優しく自分の体に回っている、欲しくて欲しくてたまらなかった腕を、ゆっくりと外す。
「半屋君……」
欲しかったのはこの人だ。
ぎりぎりの渇きにも似た焦燥で、この人を求めていた。
なのに。
『でも……あの子はダメなんだ。あの子自身は気づいてないけどね……今の八樹君じゃ絶対ダメなんだよ』
あの喫茶店で、半屋の姉はそう言った。
それがなぜなのか、理由はまだわからない。
「八樹……?」
半屋は透明な瞳のまま八樹を見上げている。
理由はわからない。それでもそれが事実だということだけは痛いほどにわかった。
この人は自分を見てくれている。昔の自分ではなく、今の自分をそのまま。でも、だから―――
『今の八樹君じゃダメなんだ』
なんでなのだろう。
今の自分を見てくれている。でもそれがなぜか苦しい。
なんでだろう。なぜかひどく居心地が悪い。望んでいた場所にいるはずなのに。
「見回り…行こうか?」
「……? ああ」」
今、目の前にやらなくてはならない事があって良かった。
こんなに欲しいのに、手に入っているかもしれないのに、何をしたらいいのかがわからない。
八樹は割り当てられた校舎に向かう。
少し早足になっているかもしれなかった。
目の前にいる人は自分が求めて止まなかった人だ。でも何か見えない壁のようなものが立ちふさがって前に進めない。

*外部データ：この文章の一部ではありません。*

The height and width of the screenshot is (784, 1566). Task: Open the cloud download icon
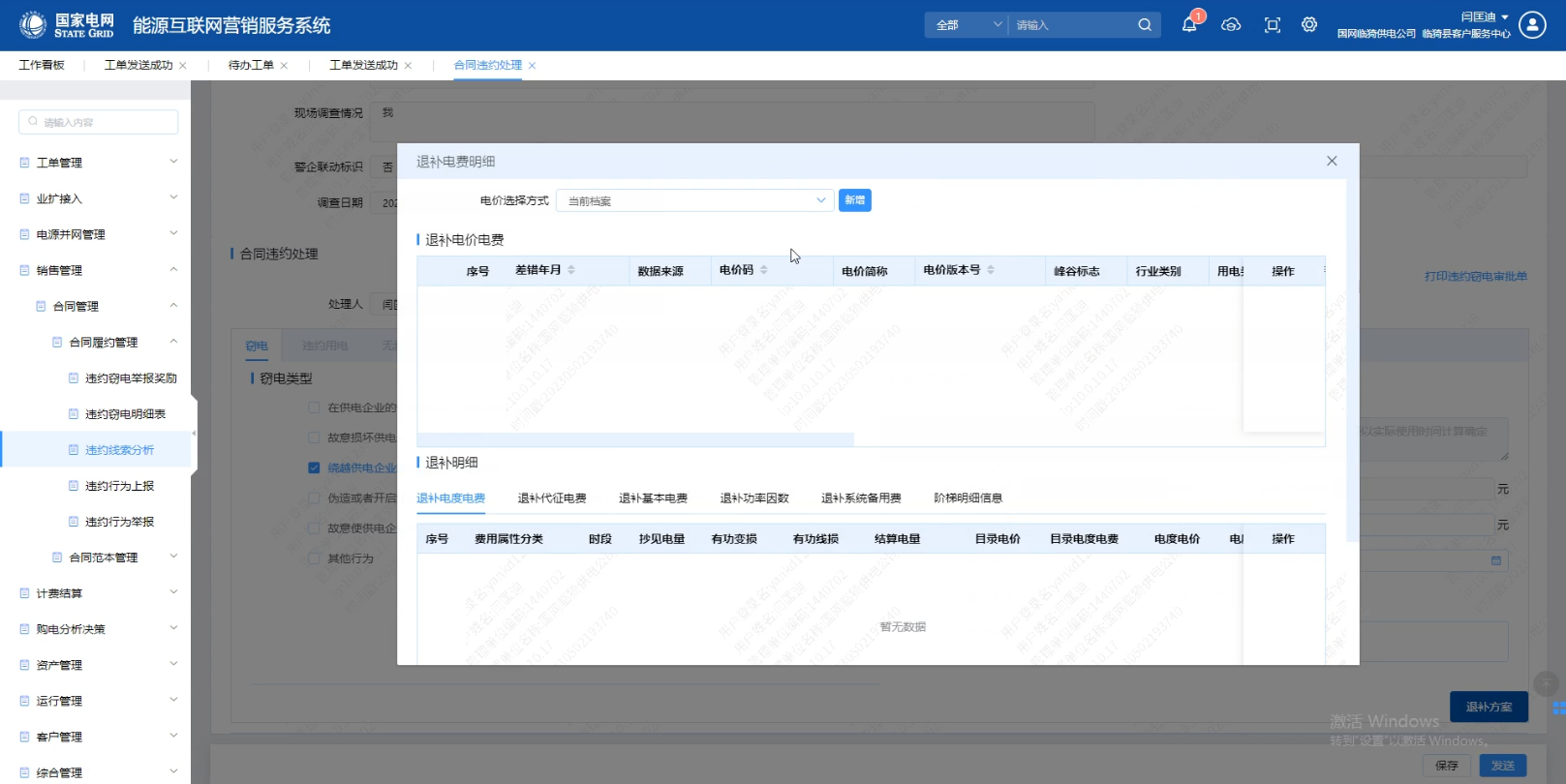point(1231,25)
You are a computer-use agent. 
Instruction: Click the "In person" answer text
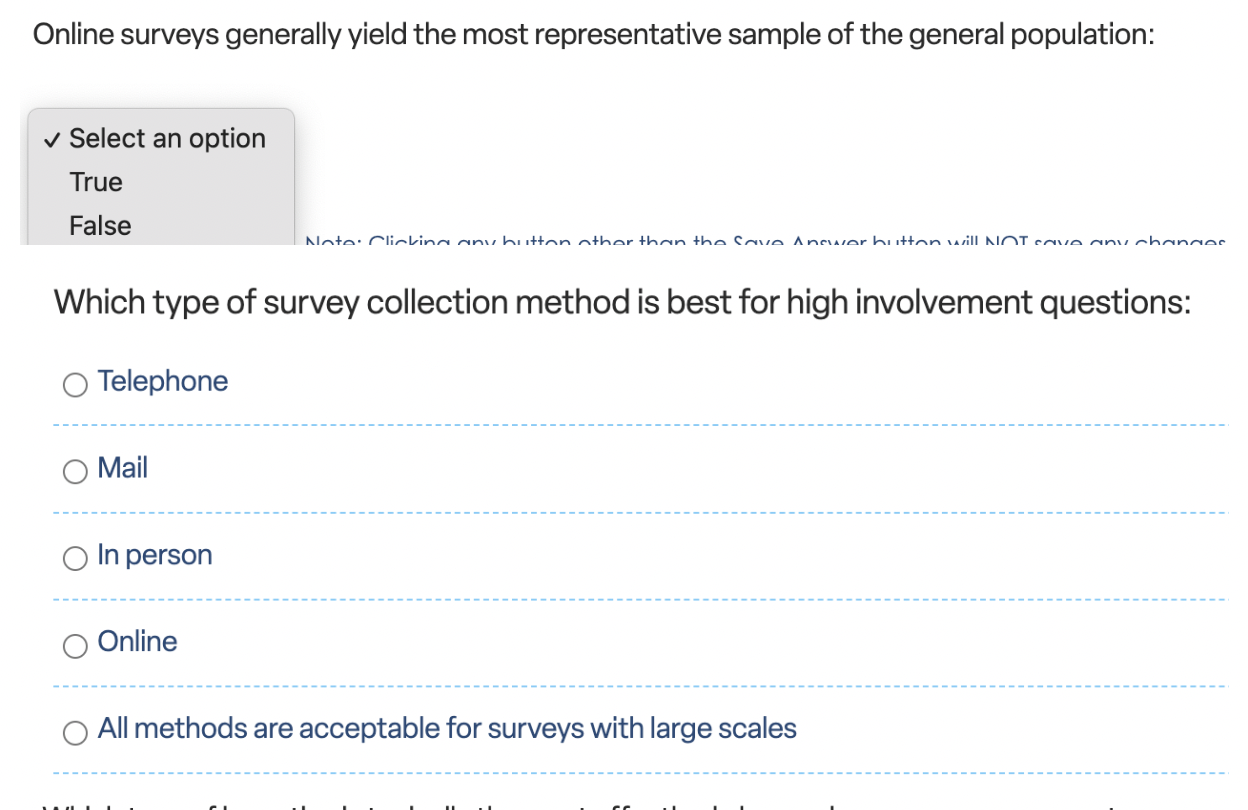(x=154, y=555)
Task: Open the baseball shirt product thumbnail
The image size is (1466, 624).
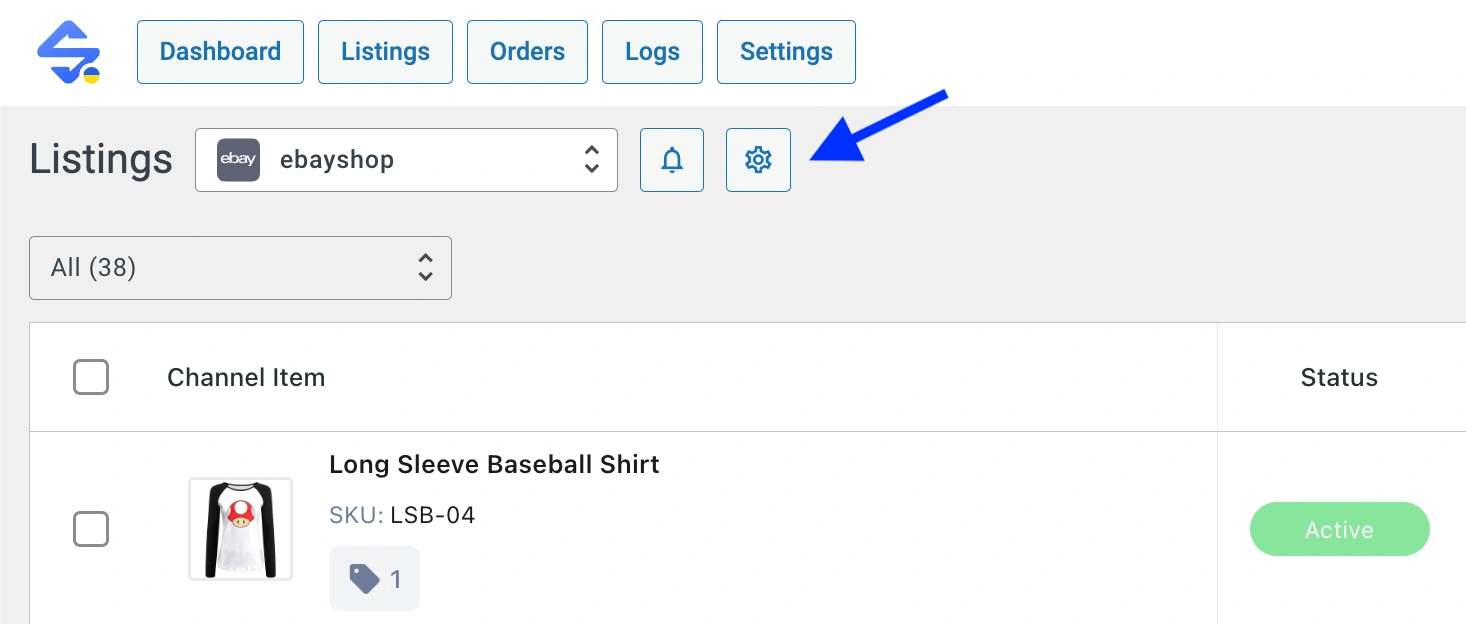Action: 240,529
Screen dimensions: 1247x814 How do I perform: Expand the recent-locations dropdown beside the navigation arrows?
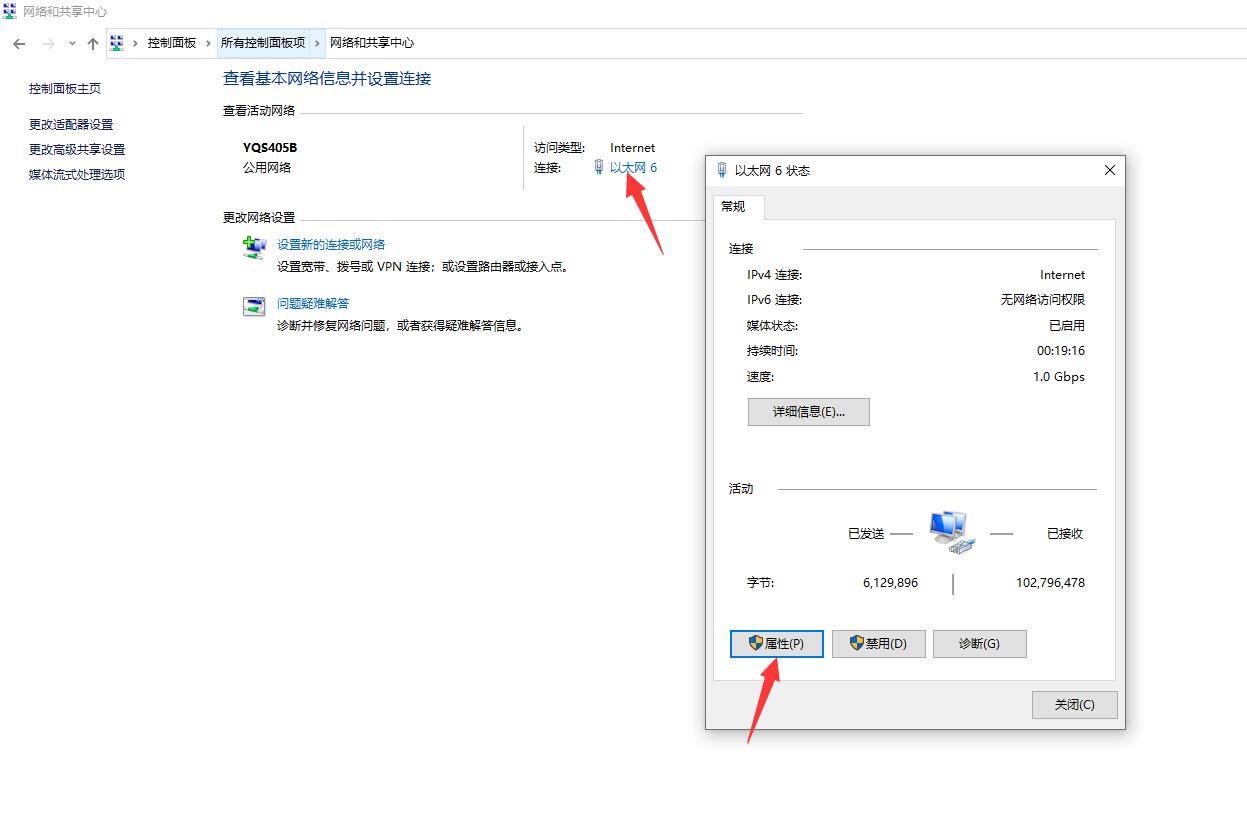coord(70,43)
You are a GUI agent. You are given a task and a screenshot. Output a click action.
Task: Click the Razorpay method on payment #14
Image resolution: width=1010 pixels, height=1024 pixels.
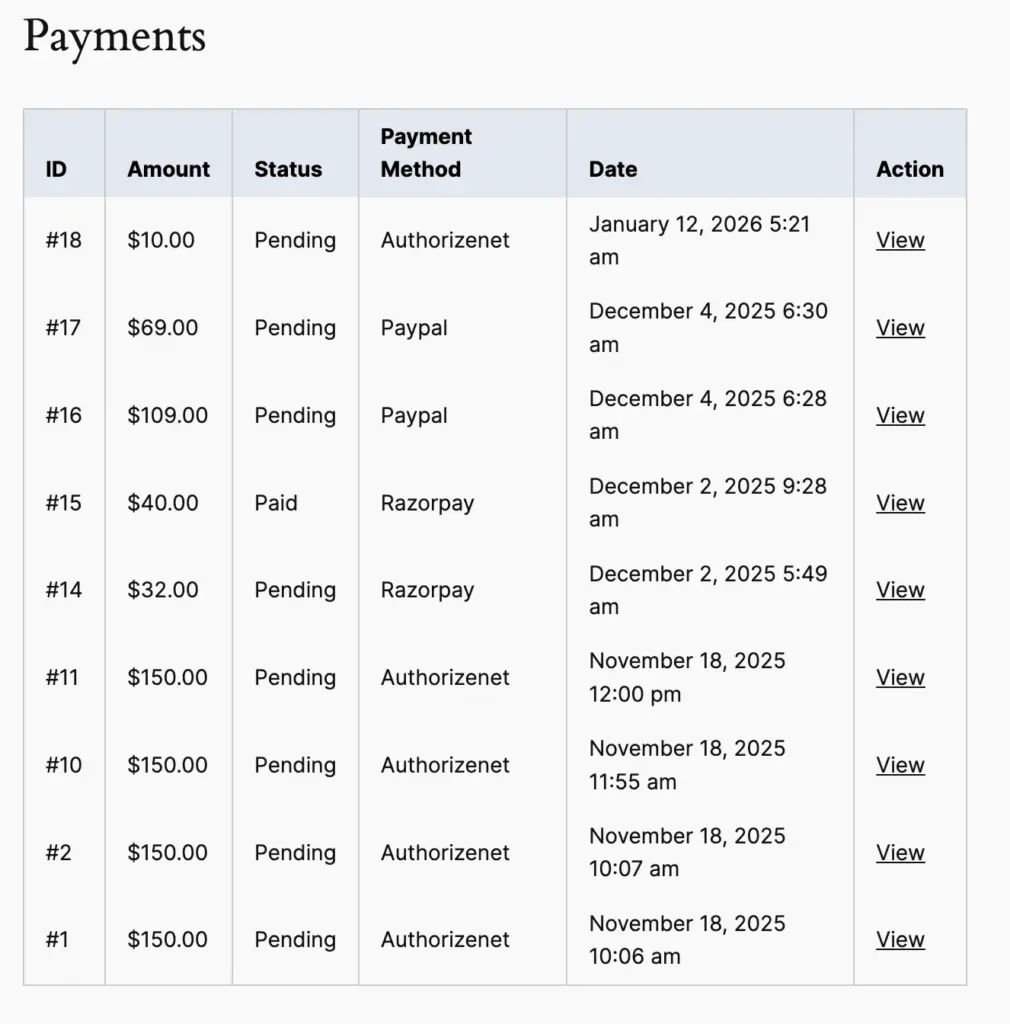[427, 590]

何をして、何を言って、どう接していいのかさえわからない。
これが記憶がないということなのだ。ようやく八樹は実感する。
自分の中に何もない。
愛しい人に話す言葉さえも。
記憶がなくても『友人』たちとはうまく接することができた。
始めはぎこちない時もあったし、今でも時々わからないことがある。そのたびに少し取り残されたような気分にはなるが、今のようにどこに身を置いていいのかわからない感覚は味わったことがない。
欲しかったのはこの人なのに。
欠けたものが埋まるような、欲しかった感覚は訪れない。
目の前にいるのに、まだ出会えていないような気がする。彼が誰だかわからずに、ただ渇望だけがあったときと同じ感覚を味わう。
「ねぇ…君は…。
あのさ、俺の家に空いてる部屋があるんだけど、あれは…」
八樹と半屋は担当となった校舎を見回っていた。
見回りを名分に視線をさまよわせて、聞きたいことも直接聞けない。
「オレの部屋だった。
―――戻った方がいいのか?」
八樹が言えなかった言葉を半屋がひきとってくれた。
なぜだろう。
一言話すごとに自分が劣っているような、みじめな気分になる。
失っていたはずの恋人が戻ってきてくれて、なにも憂うことなどないと思ったのに。
「……うん。そうしてもらえるなら…」
本当に自分がそれを望んでいるのかもわからない。
でも、手に入れたい。恋人になってしまいたい。
そうしたら、何かが間違ってしまったことも、まだ消えない渇望も消えてゆくのだろうか。